• What to produce
Please print out every line of the material, unchanged.

⟨

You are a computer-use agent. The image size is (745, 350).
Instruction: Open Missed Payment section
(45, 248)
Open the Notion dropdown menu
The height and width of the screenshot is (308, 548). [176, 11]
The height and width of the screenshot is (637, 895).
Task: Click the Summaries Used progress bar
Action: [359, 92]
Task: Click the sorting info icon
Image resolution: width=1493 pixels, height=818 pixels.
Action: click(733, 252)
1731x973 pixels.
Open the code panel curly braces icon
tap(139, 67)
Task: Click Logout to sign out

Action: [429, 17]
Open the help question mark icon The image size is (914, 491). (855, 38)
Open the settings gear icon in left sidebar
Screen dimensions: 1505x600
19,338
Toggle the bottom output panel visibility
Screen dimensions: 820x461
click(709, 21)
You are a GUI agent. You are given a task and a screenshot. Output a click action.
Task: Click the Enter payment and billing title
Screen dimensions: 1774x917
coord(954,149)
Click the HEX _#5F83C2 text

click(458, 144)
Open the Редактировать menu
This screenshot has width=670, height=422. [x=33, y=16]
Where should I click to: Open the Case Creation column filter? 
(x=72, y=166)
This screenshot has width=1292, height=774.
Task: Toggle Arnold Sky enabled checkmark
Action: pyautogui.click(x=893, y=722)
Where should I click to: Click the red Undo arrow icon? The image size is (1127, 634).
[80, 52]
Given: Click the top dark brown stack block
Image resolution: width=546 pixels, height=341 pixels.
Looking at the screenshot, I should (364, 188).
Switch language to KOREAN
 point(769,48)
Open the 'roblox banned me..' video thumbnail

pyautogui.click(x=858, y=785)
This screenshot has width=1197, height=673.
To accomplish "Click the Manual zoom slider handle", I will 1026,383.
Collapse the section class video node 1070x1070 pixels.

⟩

• Solution
You are a computer-use agent. The image size is (745, 350).
Instruction: Open Missed Payment section
(45, 248)
Open the Notion dropdown menu
The height and width of the screenshot is (308, 548). [176, 11]
The height and width of the screenshot is (637, 895).
Task: Click the Summaries Used progress bar
Action: [359, 92]
Task: Click the sorting info icon
Image resolution: width=1493 pixels, height=818 pixels.
Action: click(733, 252)
1731x973 pixels.
Open the code panel curly braces icon
tap(139, 67)
Task: Click Logout to sign out

Action: [429, 17]
Open the help question mark icon The image size is (914, 491). (855, 38)
Open the settings gear icon in left sidebar
Screen dimensions: 1505x600
19,338
Toggle the bottom output panel visibility
Screen dimensions: 820x461
click(709, 21)
You are a GUI agent. You are given a task and a screenshot. Output a click action.
Task: Click the Enter payment and billing title
Screen dimensions: 1774x917
coord(954,149)
Click the HEX _#5F83C2 text

click(458, 144)
Open the Редактировать menu
This screenshot has width=670, height=422. [x=33, y=16]
Where should I click to: Open the Case Creation column filter? 
(x=72, y=166)
This screenshot has width=1292, height=774.
Task: Toggle Arnold Sky enabled checkmark
Action: pyautogui.click(x=893, y=722)
Where should I click to: Click the red Undo arrow icon? The image size is (1127, 634).
[80, 52]
Given: Click the top dark brown stack block
Image resolution: width=546 pixels, height=341 pixels.
Looking at the screenshot, I should (364, 188).
Switch language to KOREAN
 point(769,48)
Open the 'roblox banned me..' video thumbnail

pyautogui.click(x=858, y=785)
This screenshot has width=1197, height=673.
To accomplish "Click the Manual zoom slider handle", I will 1026,383.
Collapse the section class video node 1070x1070 pixels.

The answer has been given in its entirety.